Supplied text
________________________

That night, too new to realize the written and unwritten rules, he went on a walk and blundered into the 'dead line" near the barbed wire fence. Immediately a searchlight from the watchtower illuminated him and an order rang down to stop else he be shot at. (Manzanar "residents" were told that the armed towers and barbed wire was to protect THEM from Americans in distant Owens Valley small towns!)

What saved my dad? First, he'd been drafted by the Imperial Japanese Army and was trained in a tommy-gun assault company. The first thing they knew: the enemy (Manchurians) would shine bright light in a night attack so as to burn their retinas, blind them, and blunt the IJA assault. So dad averted his eyes.

Second, as an infantryman, he knew the sounds of rifle hammers being cocked. So he froze.

Third, as an American, he understood English and knew what "Stop or I'll shoot" meant!

Was he mad? Only for the rest of his life.

Throughout the war, about a half-dozen men in the concentration camps were murdered by trigger-happy MPs. One paraplegic was gunned down in his wheelchair for attempting to escape! --into the desert, and the MP was exonerated in a court-martial. (as were they all).

________________________

Request 1
From the Manzanar passage, list the three things that saved the writer's dad when the searchlight caught him.
Request 2
According to the Manzanar passage, what was the outcome of the court-martial of the MP who shot the paraplegic man in his wheelchair?
Request 3
Please reproduce the Manzanar passage word for word, starting with "What saved my" and going on through "averted his eyes.".

Supplied data
________________________

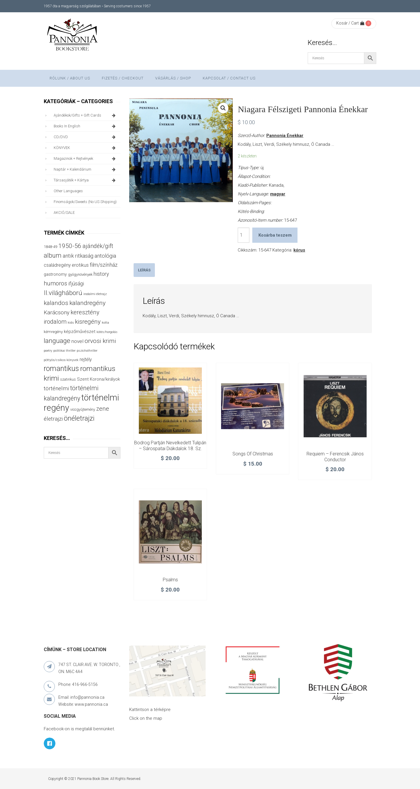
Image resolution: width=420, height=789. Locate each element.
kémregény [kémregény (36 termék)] (53, 332)
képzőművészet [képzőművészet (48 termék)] (79, 331)
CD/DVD (86, 137)
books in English (86, 126)
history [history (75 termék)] (101, 274)
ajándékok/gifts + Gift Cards (86, 115)
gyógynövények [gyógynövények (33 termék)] (80, 274)
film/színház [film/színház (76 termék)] (104, 265)
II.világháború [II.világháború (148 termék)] (63, 292)
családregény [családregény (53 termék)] (57, 265)
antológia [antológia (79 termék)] (105, 256)
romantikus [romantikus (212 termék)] (61, 368)
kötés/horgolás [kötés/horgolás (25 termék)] (107, 332)
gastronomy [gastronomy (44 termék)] (55, 274)
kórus (299, 250)
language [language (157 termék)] (57, 341)
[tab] (144, 270)
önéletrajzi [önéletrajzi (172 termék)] (79, 418)
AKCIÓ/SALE (64, 212)
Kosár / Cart (350, 23)
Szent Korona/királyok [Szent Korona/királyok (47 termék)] (98, 379)
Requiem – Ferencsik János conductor (335, 456)
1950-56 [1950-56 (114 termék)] (69, 245)
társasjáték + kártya (86, 180)
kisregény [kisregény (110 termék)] (88, 321)
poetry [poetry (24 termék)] (48, 351)
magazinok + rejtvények (86, 158)
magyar (277, 194)
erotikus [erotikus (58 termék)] (80, 265)
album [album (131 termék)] (53, 255)
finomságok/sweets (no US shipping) (85, 202)
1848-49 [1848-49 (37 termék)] (50, 246)
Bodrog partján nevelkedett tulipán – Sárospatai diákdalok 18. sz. (170, 445)
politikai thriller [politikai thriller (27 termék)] (64, 350)
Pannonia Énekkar (284, 135)
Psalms (170, 579)
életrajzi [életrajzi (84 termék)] (53, 419)
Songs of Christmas (252, 454)
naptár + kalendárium (86, 169)
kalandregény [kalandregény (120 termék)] (87, 302)
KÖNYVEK (86, 147)
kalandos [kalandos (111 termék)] (56, 302)
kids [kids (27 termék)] (71, 322)
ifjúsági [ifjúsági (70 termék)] (76, 284)
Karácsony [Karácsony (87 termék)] (56, 312)
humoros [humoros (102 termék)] (55, 283)
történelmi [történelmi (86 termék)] (56, 388)
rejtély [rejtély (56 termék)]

________________________

Correct answer 1
1. Having been trained in the Imperial Japanese Army to expect blinding light in a night attack, he averted his eyes.
2. As an infantryman, he knew the sound of rifle hammers being cocked, so he froze.
3. As an American, he understood English and knew what "Stop or I'll shoot" meant.

Correct answer 2
The MP was exonerated.

Correct answer 3
What saved my dad? First, he'd been drafted by the Imperial Japanese Army and was trained in a tommy-gun assault company. The first thing they knew: the enemy (Manchurians) would shine bright light in a night attack so as to burn their retinas, blind them, and blunt the IJA assault. So dad averted his eyes.